27 февр. 2020 г., в 02:54, Vladislav Shpilevoy <v.shpilevoy@tarantool.org> написал(а):

Thanks for the patch!

Hi! Thanks for the review!

Please find my comments and the new diff below.

See 4 comments below.

   replication: do not relay rows coming from a remote instance back to it

   We have a mechanism for restoring rows originating from an instance that
   suffered a sudden power loss: remote masters resend the isntance's rows
   received before a certain point in time, defined by remote master vclock
   at the moment of subscribe.
   However, this is useful only on initial replication configuraiton, when
   an instance has just recovered, so that it can receive what it has
   relayed but haven't synced to disk.
   In other cases, when an instance is operating normally and master-master
   replication is configured, the mechanism described above may lead to
   instance re-applying instance's own rows, coming from a master it has just
   subscribed to.
   To fix the problem do not relay rows coming from a remote instance, if
   the instance has already recovered.

   Closes #4739

diff --git a/src/box/applier.cc b/src/box/applier.cc
index 911353425..73ffc0d68 100644
--- a/src/box/applier.cc
+++ b/src/box/applier.cc
@@ -866,8 +866,13 @@ applier_subscribe(struct applier *applier)
struct vclock vclock;
vclock_create(&vclock);
vclock_copy(&vclock, &replicaset.vclock);
+ /*
+ * Stop accepting local rows coming from a remote
+ * instance as soon as local WAL starts accepting writes.
+ */
+ unsigned int id_filter = box_is_orphan() ? 0 : 1 << instance_id;

1. I was always wondering, what if the instance got orphaned after it
started accepting writes? WAL is fully functional, it syncs whatever is
needed, and then a resubscribe happens. Can this break anything?

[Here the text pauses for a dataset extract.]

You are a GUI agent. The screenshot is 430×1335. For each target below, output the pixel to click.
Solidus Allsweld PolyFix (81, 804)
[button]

xrow_encode_subscribe_xc(&row, &REPLICASET_UUID, &INSTANCE_UUID,
- &vclock, replication_anon, 0);
+ &vclock, replication_anon, id_filter);
coio_write_xrow(coio, &row);

/* Read SUBSCRIBE response */
diff --git a/src/box/wal.c b/src/box/wal.c
index 27bff662a..35ba7b072 100644
--- a/src/box/wal.c
+++ b/src/box/wal.c
@@ -278,8 +278,13 @@ tx_schedule_commit(struct cmsg *msg)
/* Closes the input valve. */
stailq_concat(&writer->rollback, &batch->rollback);
}
+
+ ERROR_INJECT(ERRINJ_REPLICASET_VCLOCK_UPDATE, { goto skip_update; });
/* Update the tx vclock to the latest written by wal. */
vclock_copy(&replicaset.vclock, &batch->vclock);
+#ifndef NDEBUG
+skip_update:
+#endif

2. Consider this hack which I just invented. In that way you won't
depend on ERRINJ and NDEBUG interconnection.

====================
@@ -282,9 +282,7 @@ tx_schedule_commit(struct cmsg *msg)
ERROR_INJECT(ERRINJ_REPLICASET_VCLOCK_UPDATE, { goto skip_update; });
/* Update the tx vclock to the latest written by wal. */
vclock_copy(&replicaset.vclock, &batch->vclock);
-#ifndef NDEBUG
-skip_update:
-#endif
+ ERROR_INJECT(ERRINJ_REPLICASET_VCLOCK_UPDATE, {skip_update:;});
tx_schedule_queue(&batch->commit);
mempool_free(&writer->msg_pool, container_of(msg, struct wal_msg, base));
}
====================

Good one, applied.

Talking of the injection itself - don't know really. Perhaps
it would be better to add a delay to the wal_write_to_disk()
function, to its very end, after wal_notify_watchers(). In
that case relay will wake up, send whatever it wants, and TX
won't update the vclock until you let wal_write_to_disk()
finish. Seems more natural this way.

I tried to add a sleep first. It’s impossible to sleep in tx_schedule_commit(),

since it’s processed in tx_prio endpoint, where yielding is impossible.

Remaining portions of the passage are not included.